The conversation and tension between some of the world's oldest and largest religions cannot, probably, be usefully understood apart from the serious religious and theological content of the faith. If belief renders practice, it is true also that practice carries and makes belief possible. In the same interview Kay said, "By the time we get to The Lions of Al-Rassan, it's mainly about how organized religion takes away the freedom and the breathing space of individuals." Not much of a stiletto. Few things could be more fashionably modern than for a man who claims no special religious affiliation for himself to overwork the tired pathologies of organized religion in the pre-modern world for parallel political points.

The truth of modern sensibilities is that they are not a pair of pants one puts on, or not, in the morning. In a communitarian invocation that Kay might appreciate, Alasdair MacIntyre writes, "[W]e are never more, often less, than the half-authors of our own stories." It is hard to imagine, for example, a contemporary, empathetic fiction of the zeal of Phineas in the Hebrew Scriptures, proudly murdering Israelites for ethnic commingling with Moabites, later recalled and praised in the Psalms.

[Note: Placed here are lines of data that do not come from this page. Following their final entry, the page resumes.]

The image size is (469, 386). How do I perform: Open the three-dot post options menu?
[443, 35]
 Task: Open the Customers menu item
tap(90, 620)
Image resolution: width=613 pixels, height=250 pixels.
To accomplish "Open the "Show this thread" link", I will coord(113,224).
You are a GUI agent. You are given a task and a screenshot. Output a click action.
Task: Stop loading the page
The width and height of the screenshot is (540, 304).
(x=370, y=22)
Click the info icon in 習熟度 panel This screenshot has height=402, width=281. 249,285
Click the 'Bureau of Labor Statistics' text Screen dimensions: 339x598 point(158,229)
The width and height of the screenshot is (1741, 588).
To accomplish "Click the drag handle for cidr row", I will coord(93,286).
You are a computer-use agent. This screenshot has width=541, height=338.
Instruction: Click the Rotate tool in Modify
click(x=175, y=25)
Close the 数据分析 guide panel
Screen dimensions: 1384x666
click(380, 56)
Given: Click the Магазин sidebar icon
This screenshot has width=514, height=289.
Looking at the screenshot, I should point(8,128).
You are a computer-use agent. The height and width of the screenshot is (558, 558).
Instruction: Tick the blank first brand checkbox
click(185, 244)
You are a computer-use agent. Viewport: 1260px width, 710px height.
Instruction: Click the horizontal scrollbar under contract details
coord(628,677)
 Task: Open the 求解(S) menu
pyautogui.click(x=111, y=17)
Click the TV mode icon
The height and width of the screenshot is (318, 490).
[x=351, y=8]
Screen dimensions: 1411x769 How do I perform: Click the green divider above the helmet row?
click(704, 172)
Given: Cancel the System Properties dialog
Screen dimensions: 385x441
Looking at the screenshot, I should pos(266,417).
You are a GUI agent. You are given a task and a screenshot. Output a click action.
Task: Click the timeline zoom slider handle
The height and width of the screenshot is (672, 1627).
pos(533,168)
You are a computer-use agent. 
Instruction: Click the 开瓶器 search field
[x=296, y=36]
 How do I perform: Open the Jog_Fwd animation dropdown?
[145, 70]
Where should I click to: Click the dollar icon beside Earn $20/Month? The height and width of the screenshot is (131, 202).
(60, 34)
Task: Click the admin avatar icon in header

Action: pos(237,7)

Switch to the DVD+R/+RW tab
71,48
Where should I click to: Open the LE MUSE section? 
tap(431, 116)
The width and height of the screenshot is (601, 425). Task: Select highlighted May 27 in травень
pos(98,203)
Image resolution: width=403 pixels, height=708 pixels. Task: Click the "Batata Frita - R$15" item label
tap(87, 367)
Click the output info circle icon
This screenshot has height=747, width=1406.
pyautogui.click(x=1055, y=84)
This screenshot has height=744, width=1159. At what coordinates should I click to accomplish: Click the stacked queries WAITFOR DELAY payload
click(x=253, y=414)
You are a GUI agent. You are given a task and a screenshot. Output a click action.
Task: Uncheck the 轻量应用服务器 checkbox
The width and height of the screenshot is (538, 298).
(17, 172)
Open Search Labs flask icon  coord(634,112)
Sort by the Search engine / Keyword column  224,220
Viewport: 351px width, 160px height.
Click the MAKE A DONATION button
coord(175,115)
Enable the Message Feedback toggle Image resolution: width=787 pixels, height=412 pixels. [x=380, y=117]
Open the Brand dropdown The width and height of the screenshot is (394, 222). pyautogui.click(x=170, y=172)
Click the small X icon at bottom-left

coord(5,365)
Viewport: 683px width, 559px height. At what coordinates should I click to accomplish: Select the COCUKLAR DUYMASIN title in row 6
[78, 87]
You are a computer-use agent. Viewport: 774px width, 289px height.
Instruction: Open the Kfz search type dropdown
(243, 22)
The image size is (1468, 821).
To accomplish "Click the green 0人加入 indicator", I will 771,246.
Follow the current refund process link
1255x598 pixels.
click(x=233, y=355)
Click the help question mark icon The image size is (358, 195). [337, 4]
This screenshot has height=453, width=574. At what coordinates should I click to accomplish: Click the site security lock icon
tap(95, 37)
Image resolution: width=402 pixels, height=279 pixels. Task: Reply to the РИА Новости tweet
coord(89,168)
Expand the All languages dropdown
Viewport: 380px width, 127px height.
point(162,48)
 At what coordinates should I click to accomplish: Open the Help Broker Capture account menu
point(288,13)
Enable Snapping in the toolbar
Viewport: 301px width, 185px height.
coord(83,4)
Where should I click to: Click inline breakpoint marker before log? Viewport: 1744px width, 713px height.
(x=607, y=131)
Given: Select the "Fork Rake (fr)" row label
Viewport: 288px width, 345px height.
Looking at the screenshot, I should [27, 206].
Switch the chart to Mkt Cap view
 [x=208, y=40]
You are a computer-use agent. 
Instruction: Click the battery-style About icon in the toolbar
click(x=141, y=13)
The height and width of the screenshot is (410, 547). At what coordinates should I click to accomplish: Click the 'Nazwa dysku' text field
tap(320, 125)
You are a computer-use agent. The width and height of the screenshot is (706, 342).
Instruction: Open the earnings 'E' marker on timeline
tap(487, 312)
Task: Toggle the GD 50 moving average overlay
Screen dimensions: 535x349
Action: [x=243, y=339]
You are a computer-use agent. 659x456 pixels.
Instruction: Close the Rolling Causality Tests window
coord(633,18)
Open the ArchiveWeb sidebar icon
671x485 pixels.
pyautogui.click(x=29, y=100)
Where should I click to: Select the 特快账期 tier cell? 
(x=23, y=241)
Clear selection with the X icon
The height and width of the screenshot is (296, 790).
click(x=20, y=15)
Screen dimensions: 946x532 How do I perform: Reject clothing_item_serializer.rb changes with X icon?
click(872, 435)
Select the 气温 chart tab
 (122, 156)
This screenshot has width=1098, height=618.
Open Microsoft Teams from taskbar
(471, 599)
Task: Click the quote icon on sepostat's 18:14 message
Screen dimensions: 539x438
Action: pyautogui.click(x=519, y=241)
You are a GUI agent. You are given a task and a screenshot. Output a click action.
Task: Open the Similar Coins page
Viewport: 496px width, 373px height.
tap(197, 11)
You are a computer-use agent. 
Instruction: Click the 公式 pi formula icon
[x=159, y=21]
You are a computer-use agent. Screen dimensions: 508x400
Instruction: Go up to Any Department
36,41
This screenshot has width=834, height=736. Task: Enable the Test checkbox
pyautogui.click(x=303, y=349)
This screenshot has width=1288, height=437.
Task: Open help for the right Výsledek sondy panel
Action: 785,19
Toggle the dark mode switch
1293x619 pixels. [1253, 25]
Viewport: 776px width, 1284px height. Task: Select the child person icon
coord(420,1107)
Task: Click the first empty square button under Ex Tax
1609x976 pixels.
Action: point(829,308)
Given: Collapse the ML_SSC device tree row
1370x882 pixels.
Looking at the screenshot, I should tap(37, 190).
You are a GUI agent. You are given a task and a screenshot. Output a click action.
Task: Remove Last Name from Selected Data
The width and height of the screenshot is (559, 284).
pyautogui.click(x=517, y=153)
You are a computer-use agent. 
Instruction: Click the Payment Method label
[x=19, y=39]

Arguably, modern sensibilities will fundamentally underpin even the most ambitious historical fiction, or fact for that matter, partly because we can imagine it no other way and partly because even if we could, it would be repulsive to us.

Yet for all the accidents and inevitabilities of modern sensibilities, Kay's work is both unique and celebrated for the integrity he shows the historical record, bringing to life faiths and worlds long dead, long passed from mind and imagination. His sensibilities have at times lacked subtlety, but the longer he writes, the less postmodern polemic weaves through his fantasy and the more his novels serve as iconography, pointing beyond the thing to a greater fullness, a kind of neighbour-love extended across space and time in an exercise of fictional empathy. Cardinal Newman once said that to be deep in history is to cease to be Protestant. With a little charity, let us say that to be deep in history may simply be to cease to be modern. Guy Gavriel Kay is neck deep in history: the deeper he gets, the less the spiritual and the religious look like fantasy and the more they look like what used to be called, for most of our long-forgotten parents, reality. As it turns out, a quarter-turn to the fantastic may be just what the modern reader needs to exorcise the demons of hubris and progress, and breathe into us—again—the living faith of the dead.